WHAT TO WORK ON:
Copy out the lines of the material without changes, starting with the line that contains "Task: Open the 상담 품질 tab" and going on through the line that contains "coord(594,513)".

INFORMATION SUPPLIED:
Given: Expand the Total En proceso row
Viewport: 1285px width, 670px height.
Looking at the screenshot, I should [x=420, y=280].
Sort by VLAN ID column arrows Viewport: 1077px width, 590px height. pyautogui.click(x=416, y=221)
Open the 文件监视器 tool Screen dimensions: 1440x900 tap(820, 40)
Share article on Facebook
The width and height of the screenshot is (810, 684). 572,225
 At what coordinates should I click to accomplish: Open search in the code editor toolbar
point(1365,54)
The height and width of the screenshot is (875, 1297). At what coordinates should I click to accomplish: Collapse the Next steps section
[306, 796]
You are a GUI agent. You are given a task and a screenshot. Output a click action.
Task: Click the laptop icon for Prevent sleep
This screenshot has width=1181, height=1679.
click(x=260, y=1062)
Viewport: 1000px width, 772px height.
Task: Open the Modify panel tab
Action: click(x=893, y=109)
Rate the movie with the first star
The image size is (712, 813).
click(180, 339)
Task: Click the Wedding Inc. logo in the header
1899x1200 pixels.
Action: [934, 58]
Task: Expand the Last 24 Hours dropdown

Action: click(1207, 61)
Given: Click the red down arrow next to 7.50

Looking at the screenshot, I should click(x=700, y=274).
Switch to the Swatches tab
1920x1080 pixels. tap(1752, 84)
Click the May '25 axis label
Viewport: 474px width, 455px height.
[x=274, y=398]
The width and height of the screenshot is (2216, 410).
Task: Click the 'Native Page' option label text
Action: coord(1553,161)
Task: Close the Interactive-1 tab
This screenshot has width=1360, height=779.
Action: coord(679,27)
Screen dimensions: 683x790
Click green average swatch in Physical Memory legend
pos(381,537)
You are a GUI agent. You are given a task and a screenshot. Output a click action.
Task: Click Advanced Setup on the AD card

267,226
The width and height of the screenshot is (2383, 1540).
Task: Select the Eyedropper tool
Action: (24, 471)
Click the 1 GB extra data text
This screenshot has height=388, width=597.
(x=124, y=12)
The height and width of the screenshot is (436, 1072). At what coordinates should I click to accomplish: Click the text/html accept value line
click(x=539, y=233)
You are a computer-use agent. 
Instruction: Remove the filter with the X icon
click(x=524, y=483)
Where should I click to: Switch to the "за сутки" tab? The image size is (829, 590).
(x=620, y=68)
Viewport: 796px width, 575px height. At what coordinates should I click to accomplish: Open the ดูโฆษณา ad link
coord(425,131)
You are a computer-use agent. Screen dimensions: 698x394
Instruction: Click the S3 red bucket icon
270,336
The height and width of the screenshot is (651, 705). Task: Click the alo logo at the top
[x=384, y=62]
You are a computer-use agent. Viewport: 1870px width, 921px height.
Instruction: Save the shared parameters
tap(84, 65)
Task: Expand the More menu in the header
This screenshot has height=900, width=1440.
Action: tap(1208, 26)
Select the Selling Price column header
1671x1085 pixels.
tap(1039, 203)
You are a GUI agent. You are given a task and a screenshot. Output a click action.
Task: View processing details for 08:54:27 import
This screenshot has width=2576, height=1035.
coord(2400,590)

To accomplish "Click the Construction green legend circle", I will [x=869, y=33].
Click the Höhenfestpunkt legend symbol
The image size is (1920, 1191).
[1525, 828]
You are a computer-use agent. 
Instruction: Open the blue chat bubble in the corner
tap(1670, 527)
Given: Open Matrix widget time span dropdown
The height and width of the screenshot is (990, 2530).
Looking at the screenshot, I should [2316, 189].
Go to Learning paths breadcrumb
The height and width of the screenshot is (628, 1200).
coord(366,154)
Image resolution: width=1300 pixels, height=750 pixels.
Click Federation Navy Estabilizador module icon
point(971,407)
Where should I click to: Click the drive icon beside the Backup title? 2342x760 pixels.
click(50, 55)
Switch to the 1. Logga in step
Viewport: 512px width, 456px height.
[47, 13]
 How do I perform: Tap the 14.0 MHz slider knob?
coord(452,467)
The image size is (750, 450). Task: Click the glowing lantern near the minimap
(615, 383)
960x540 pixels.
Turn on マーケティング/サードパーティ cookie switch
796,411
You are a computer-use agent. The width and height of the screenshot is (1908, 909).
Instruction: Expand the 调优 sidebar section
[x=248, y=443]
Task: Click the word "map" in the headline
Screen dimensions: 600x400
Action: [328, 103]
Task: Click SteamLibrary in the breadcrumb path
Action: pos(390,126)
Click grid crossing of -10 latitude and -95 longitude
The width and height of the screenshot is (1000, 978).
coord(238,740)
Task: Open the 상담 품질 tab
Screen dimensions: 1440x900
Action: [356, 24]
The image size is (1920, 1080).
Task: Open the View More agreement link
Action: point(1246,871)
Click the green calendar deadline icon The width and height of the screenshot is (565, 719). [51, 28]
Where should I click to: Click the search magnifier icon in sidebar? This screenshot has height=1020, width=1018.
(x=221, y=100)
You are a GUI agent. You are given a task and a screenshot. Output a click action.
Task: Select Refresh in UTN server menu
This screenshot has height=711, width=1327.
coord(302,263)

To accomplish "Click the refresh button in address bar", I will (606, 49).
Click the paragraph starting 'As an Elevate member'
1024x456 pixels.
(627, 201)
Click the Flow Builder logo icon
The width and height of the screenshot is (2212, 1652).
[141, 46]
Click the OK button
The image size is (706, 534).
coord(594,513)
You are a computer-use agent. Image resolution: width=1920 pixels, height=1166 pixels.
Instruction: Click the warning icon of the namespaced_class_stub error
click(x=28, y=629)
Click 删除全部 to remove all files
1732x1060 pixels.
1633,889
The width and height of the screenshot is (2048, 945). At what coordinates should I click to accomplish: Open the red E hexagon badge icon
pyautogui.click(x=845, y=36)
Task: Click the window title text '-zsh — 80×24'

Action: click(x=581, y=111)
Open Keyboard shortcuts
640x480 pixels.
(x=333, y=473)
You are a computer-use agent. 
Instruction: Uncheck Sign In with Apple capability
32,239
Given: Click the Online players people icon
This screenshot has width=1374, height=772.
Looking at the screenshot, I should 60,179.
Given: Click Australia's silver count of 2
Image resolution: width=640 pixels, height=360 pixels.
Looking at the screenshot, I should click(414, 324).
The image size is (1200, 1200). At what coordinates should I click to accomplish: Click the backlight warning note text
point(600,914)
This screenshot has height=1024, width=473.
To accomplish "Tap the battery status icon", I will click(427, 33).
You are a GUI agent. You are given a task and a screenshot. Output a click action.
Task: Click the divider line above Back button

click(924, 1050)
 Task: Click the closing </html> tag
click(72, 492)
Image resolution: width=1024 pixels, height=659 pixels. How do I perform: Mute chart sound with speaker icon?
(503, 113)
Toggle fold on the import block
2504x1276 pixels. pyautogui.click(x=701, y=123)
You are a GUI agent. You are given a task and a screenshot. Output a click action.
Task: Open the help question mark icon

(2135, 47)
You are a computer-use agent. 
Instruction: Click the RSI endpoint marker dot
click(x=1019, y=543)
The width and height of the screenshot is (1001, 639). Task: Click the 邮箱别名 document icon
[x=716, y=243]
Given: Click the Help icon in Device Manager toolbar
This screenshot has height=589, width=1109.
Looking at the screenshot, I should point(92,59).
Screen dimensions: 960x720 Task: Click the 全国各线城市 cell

OUTPUT FOR THIS EXERCISE:
Task: Open the 상담 품질 tab
Screen dimensions: 1440x900
Action: [356, 24]
The image size is (1920, 1080).
Task: Open the View More agreement link
Action: point(1246,871)
Click the green calendar deadline icon The width and height of the screenshot is (565, 719). [51, 28]
Where should I click to: Click the search magnifier icon in sidebar? This screenshot has height=1020, width=1018.
(x=221, y=100)
You are a GUI agent. You are given a task and a screenshot. Output a click action.
Task: Select Refresh in UTN server menu
This screenshot has height=711, width=1327.
coord(302,263)

To accomplish "Click the refresh button in address bar", I will (606, 49).
Click the paragraph starting 'As an Elevate member'
1024x456 pixels.
(627, 201)
Click the Flow Builder logo icon
The width and height of the screenshot is (2212, 1652).
[141, 46]
Click the OK button
The image size is (706, 534).
coord(594,513)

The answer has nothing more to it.